Si le plasma d’O2, réalisé à la suite du plasma de H2, permet de retirer des parois davantage d’espèces F ou HF adsorbées, alors il parait judicieux d’utiliser en série ces deux plasmas pour conditionner les parois du réacteur. Un protocole de nettoyage alternant des plasmas ICP de H2 et O2 a donc été mis en place. Il consiste à répéter plusieurs fois les deux plasmas successifs :

- H2 200 sccm / 10 mT / 1000 Ws / 1 min - O2 100 sccm / 20 mT / 800 Ws / 1 min

Ce nettoyage H2-O2 a permis d’obtenir des résultats plus reproductibles mais demeure loin d’être une solution satisfaisante. En particulier, le nombre de cycles de nettoyage H2-O2 nécessaires à la désorption du fluor dépend fortement de la durée du plasma de SF6-O2

réalisé précédemment pour nettoyer le réacteur.

Premières conclusions

Lorsque le c-Si a été modifié en plasma de H2, les attaques chimiques en HF et BOE n’ont pas permis son retrait. En revanche sur p-Si, il a été possible de retirer le matériau modifié sur des épaisseurs supérieures à la dizaine de nanomètres dans certaines conditions. Cependant, aucune corrélation n’a pu être établie entre les paramètres machine et les épaisseurs de matériau retirées. Trois facteurs rendent difficile la compréhension du procédé, par ordre d’importance :

- La mesure de l’épaisseur de Si gravé est délicate. D’un côté, l’incertitude des mesures MEB (6 nm) est grande relativement à la précision de gravure requise (< 1 nm) ; de l’autre, les mesures ellipsométriques souffrent de l’absence de modèle de matériau fiable du fait de la modification du silicium par le plasma d’hydrogène.

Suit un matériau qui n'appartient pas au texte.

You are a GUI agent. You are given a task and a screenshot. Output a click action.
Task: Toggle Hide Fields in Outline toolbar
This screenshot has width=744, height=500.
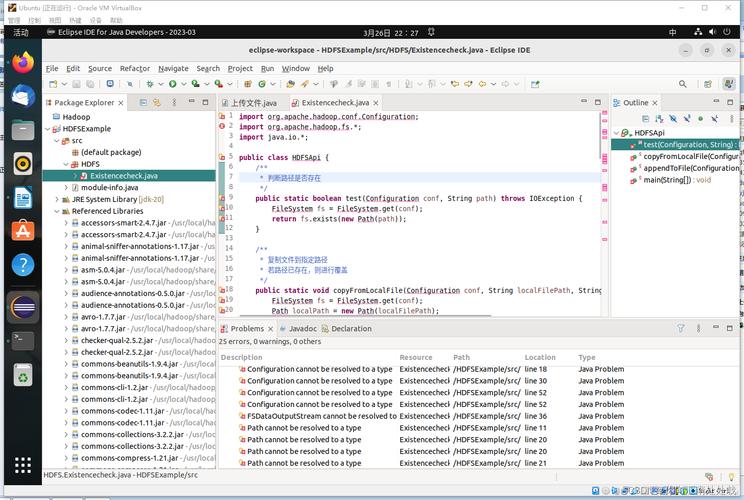pyautogui.click(x=673, y=119)
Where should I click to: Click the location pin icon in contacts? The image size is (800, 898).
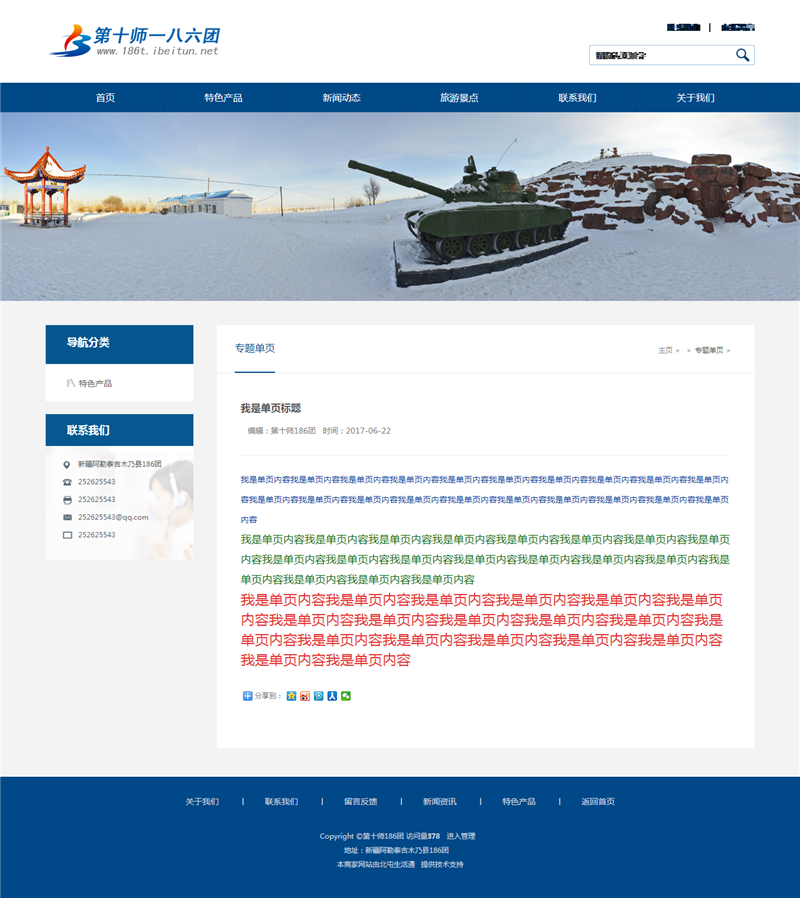click(x=67, y=464)
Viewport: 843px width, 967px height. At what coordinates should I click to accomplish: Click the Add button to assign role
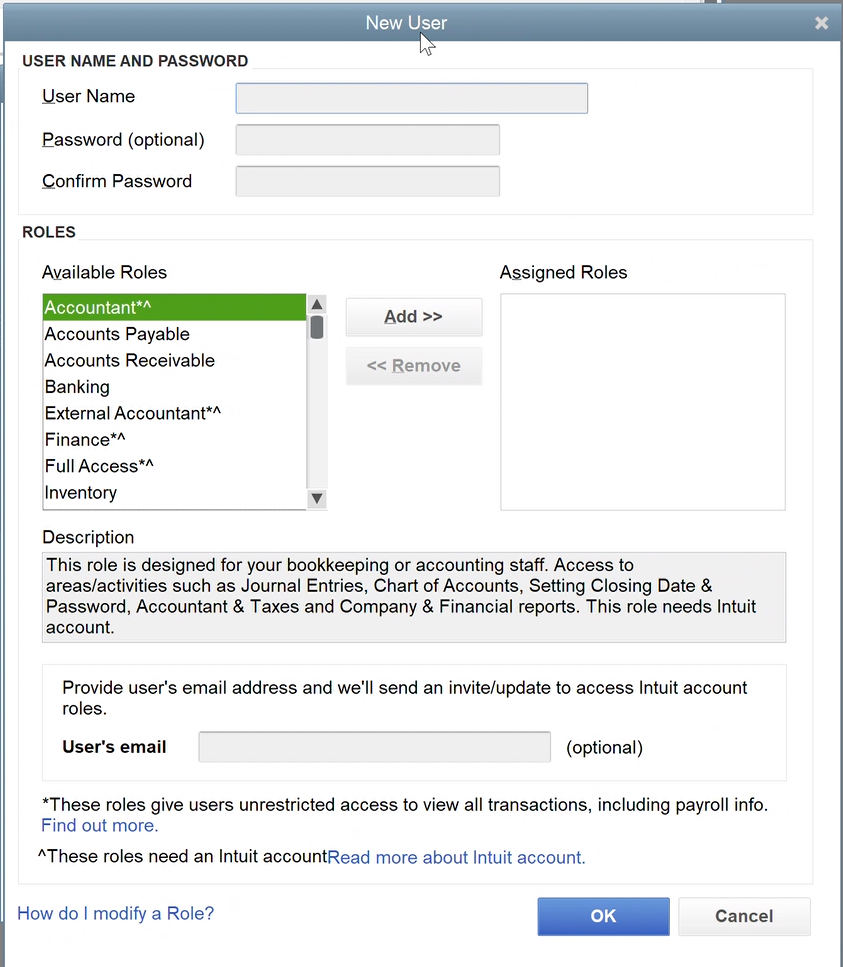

- La reproductibilité du plasma de H2 est mauvaise en raison du fluor libéré par les parois AlFx.

- Les radicaux H gravent le Si dans certaines conditions mais le fluor parasite empêche d’identifier leur contribution.

Face à ces problématiques, deux orientations différentes ont été prises :

- Un protocole de conditionnement basé sur la formation d’un dépôt SiO2 sur les parois avant le plasma de H2 a été mis en place (cf. III.3 et III.4 ci-après) pour améliorer la reproductibilité du procédé et s’affranchir de la contamination en fluor.

- Le matériau SiN a été préféré au Si pour deux raisons : premièrement, sa gravure en plasma de H2 est négligeable par rapport aux épaisseurs de matériau modifié. Deuxièmement, des études préliminaires de cette technologie de gravure auparavant menées sur SiN au laboratoire ont apporté des résultats très encourageants [Posseme et al. 2014, Blanc 2014].